» DESCRIPTION OF THE TASK: Update the listing below so that each "screenshot" becomes "screen capture", with every other word left as it is. Omit the pictures from your answer.

[Extracted data entries]
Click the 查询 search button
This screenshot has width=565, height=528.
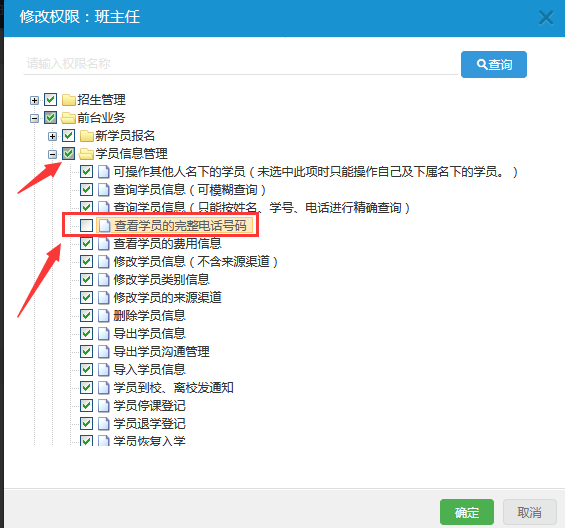point(494,65)
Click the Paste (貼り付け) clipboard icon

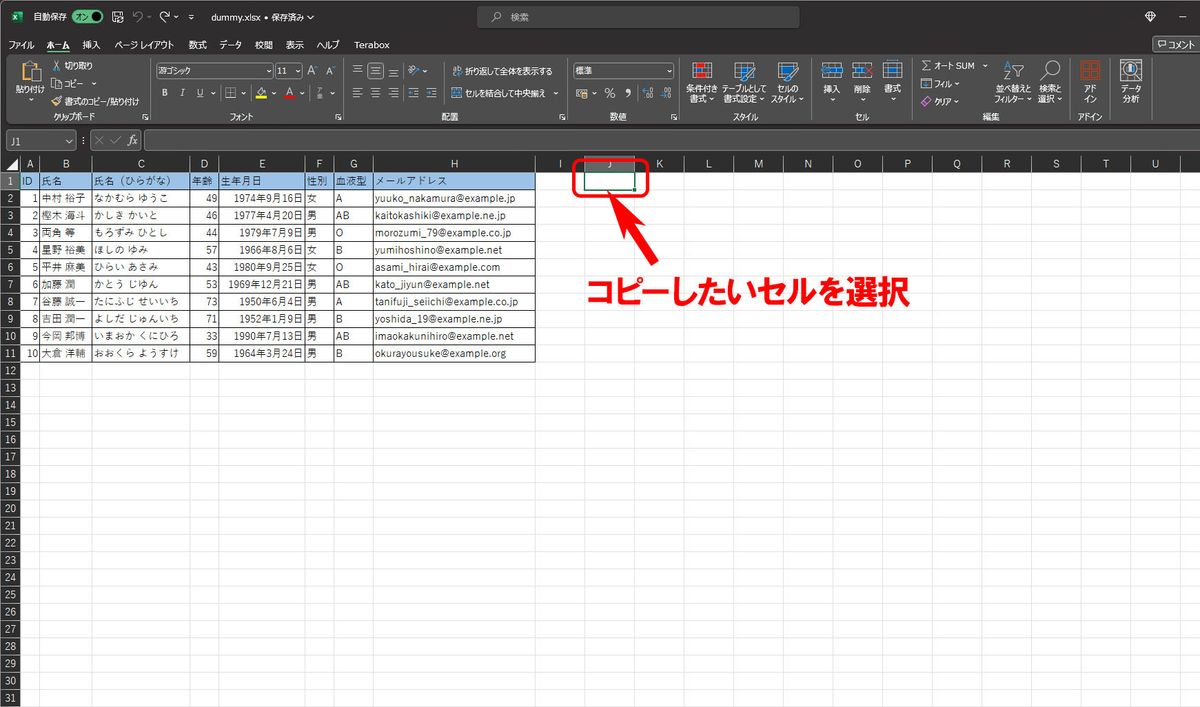point(29,73)
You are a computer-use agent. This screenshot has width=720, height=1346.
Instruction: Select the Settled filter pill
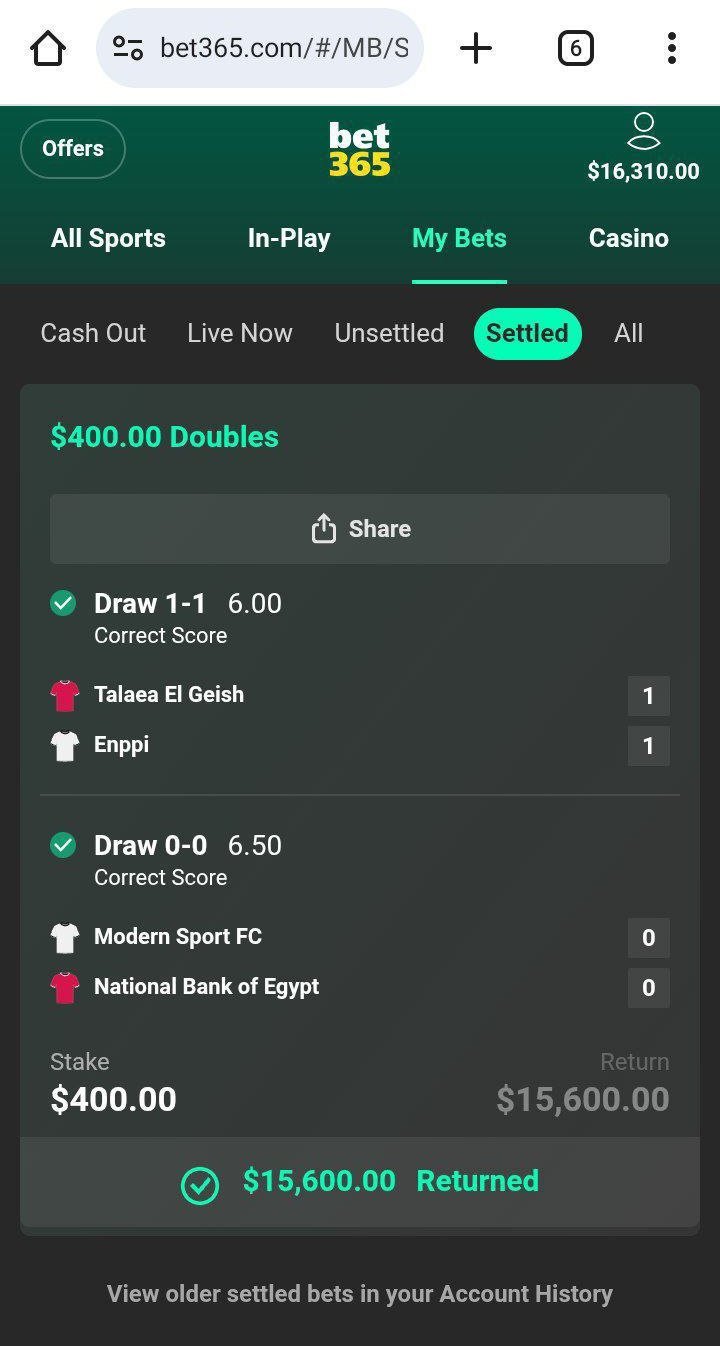pyautogui.click(x=527, y=333)
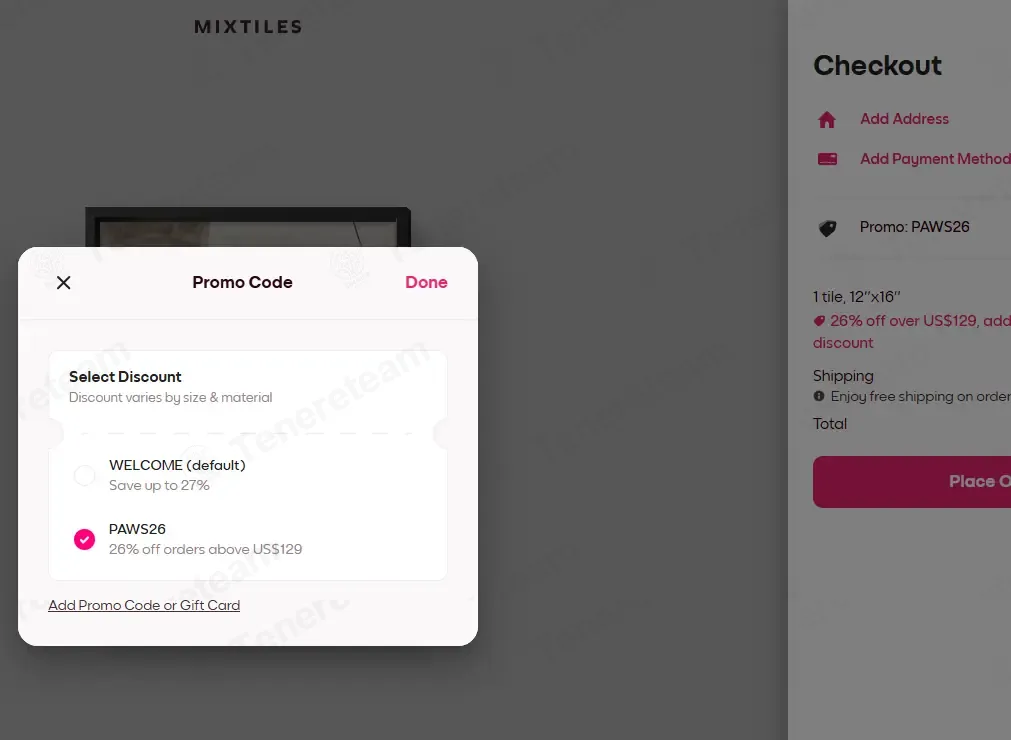Open the Add Promo Code or Gift Card link

tap(144, 605)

» THE RESULT:
Click the 查询 search button
This screen capture has width=565, height=528.
point(494,65)
Click the Paste (貼り付け) clipboard icon

point(29,73)
You are a computer-use agent. This screen capture has width=720, height=1346.
Instruction: Select the Settled filter pill
pyautogui.click(x=527, y=333)
Open the Add Promo Code or Gift Card link

tap(144, 605)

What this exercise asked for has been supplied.